Text Language Identification Using Attention-Based Recurrent Neural Networks

Michał Perełkiewicz, Rafał Poświata

2019 W: Artificial Intelligence and Soft Computing 18th International Conference, ICAISC 2019, Zakopane, Poland, June 16–20, 2019, Proceedings, Part I / Leszek Rutkowski, Rafał Scherer, Marcin Korytkowski, Witold Pedrycz, Ryszard Tadeusiewicz, Jacek M. Zurada ; Cham : Springer, s. 181-190

18th International Conference on Artificial Intelligence and Soft Computing. Zakopane, 2019-06-16 - 2019-06-20

The main purpose of this work is to explore the use of Attention-based Recurrent Neural Networks for text language identification. The most common, statistical language identification approaches are effective but need a long text to perform well. To address this problem, we propose the neural model based on the Long Short-Term Memory Neural Network augmented with the Attention Mechanism.

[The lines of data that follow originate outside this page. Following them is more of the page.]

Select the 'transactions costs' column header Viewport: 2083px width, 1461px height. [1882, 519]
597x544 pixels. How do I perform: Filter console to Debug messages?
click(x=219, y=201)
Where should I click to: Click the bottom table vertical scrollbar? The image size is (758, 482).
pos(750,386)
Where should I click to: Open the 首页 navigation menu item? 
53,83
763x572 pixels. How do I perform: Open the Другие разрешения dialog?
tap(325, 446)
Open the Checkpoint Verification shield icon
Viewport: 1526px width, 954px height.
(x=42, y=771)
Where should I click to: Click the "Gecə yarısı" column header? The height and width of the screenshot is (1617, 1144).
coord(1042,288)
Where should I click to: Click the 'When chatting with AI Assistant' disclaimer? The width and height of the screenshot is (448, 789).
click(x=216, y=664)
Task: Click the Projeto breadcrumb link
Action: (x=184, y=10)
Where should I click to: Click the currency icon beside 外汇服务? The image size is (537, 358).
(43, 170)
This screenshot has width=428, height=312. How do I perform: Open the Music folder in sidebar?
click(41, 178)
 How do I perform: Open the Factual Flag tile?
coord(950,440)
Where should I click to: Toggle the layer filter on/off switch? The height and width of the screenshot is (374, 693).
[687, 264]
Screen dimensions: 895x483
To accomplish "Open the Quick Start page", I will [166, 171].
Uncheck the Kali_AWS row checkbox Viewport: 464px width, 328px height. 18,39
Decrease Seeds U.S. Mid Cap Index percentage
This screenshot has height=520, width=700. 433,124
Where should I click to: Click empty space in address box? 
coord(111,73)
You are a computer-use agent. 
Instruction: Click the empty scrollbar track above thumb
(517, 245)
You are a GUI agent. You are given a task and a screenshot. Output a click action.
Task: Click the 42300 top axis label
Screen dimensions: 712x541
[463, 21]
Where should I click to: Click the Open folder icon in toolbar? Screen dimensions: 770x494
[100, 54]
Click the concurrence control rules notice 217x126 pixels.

The evaluation of the proposed method incorporates tests on texts written in disparate styles and tests on the Twitter posts corpus which comprises short and noisy texts. As a baseline, we apply a widely used statistical method based on a frequency of occurrences of n-grams. Additionally, we investigate the impact of an Attention Mechanism in the proposed method by comparing the results with the outcome of the model without an Attention Mechanism. As a result, the proposed model outperforms the baseline and achieves 97,98% accuracy on the test corpus covering 36 languages and keeps the accuracy also for the Twitter corpus achieving 91,6% accuracy.